Alphaville – Une étrange aventure de Lemmy Caution – L Godard
Alphaville – Une étrange aventure de Lemmy Caution – L Godard (Fr; 1965) Eddie Constantine, Anna Karina
viewed: Star and Shadow Cinema 7th May 2023; ticket £7
back to the future – why/because…
At the start of the movie the distorted voice over in Godard’s ‘Alphaville’ observes: “Sometimes thought is too complex to be represented by the spoken word.” Hence we have ‘Cinema Godard’. Godard’s ‘Cinema’ of course uses verbal means (and graphics) to posit and develop ideas. But his films are also characterised by allowing us: ‘seeing’. Godard exploits both his film’s structure and visual imagery to represent things about about the world we live in. For instance he points up the contradictions of capitalism and Western life using the interplay and juxtaposing of the symbolic and actual images, to render complex ideas simply and immediately graspable. To see is to understand.

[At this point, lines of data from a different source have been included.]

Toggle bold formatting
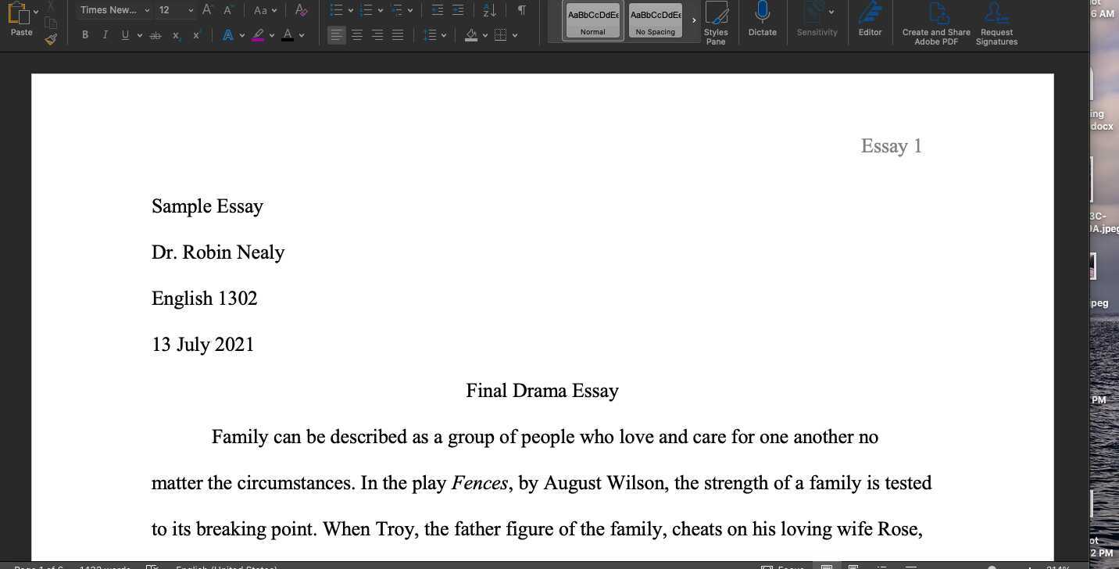Screen dimensions: 1119x569 point(85,34)
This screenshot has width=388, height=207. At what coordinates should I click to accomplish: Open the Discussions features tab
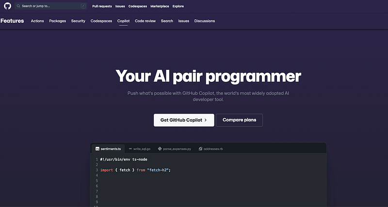pos(205,21)
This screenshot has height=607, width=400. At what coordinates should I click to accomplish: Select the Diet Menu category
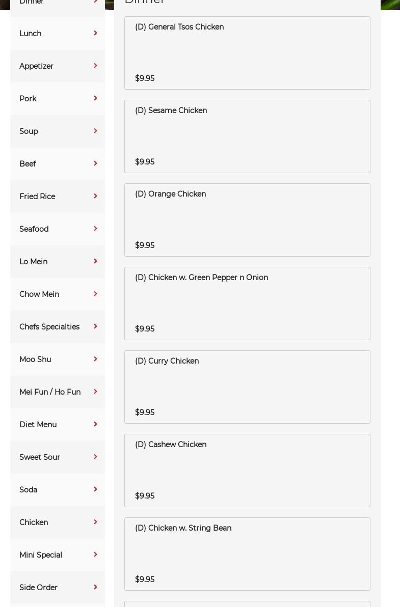click(x=38, y=425)
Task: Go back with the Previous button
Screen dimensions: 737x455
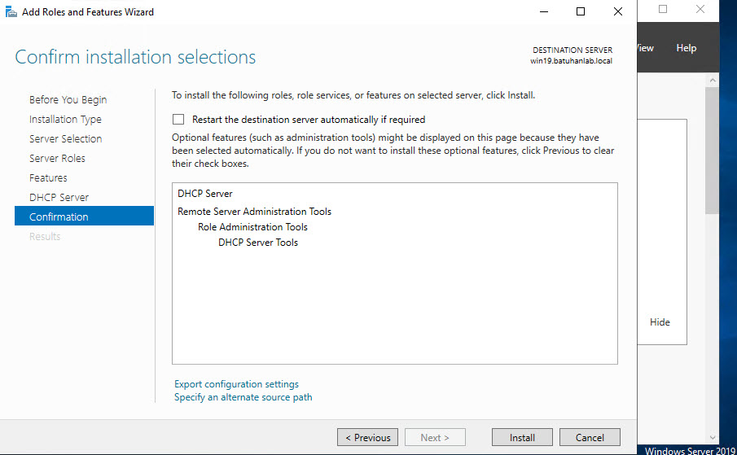Action: tap(367, 437)
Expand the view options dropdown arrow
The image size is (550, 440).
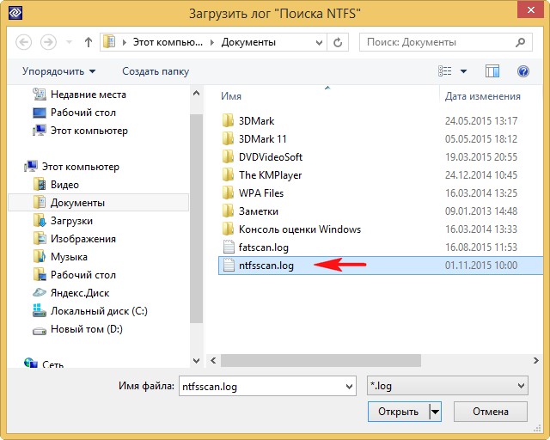coord(464,71)
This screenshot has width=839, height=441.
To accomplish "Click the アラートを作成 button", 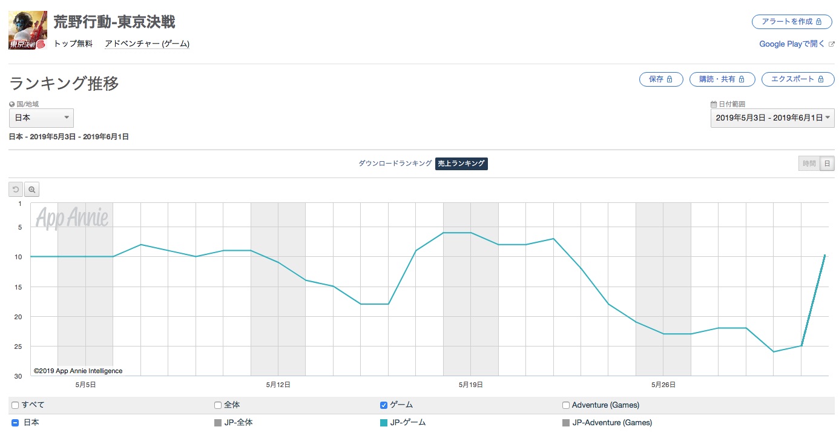I will pos(792,22).
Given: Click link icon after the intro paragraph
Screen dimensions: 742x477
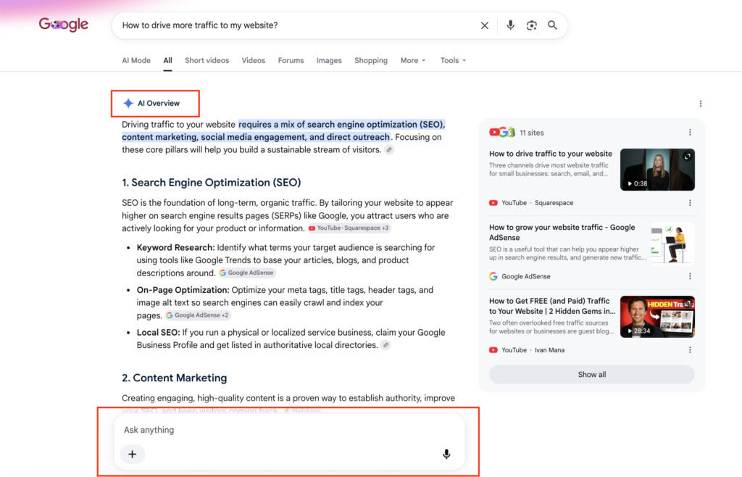Looking at the screenshot, I should click(389, 150).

To create and develop his idea forms Godard brings into play the wide range of cinema resources. Graphics are an important part of the repertoire. Godard’s opening titles (and the accompanying sound) function as a portal into his films. Their purpose is to communicate to the viewer that they are entering into another world, a cinema of ideas. Godard’s graphic techniques are simple but work with effect. They exploit pace, scale, colour, animation of fonts in unusual ways, creating new ideations out of familiar material. Of course Godard’s playful graphics run through many of his films from intertitles to the end credits. In ‘Alphaville’ the opening credits effect a mood of pastiche. The credits are intercut with the leitmotif of a menacing (but obviously absurd and harmless) flashing light, which is overlaid with a parody of tense musical ‘stings’, such as used by Don Siegel in the ‘Invasion of the Body Snatchers’. The names of the cast appear in random order flickering to life against images of two strange paintings. The music the paintings the computer style of the graphics lettering pre-empt a film that in look and play out is unabashedly absurd. But which in the philosophical traditions of absurdist art, contain a hard core social commentary.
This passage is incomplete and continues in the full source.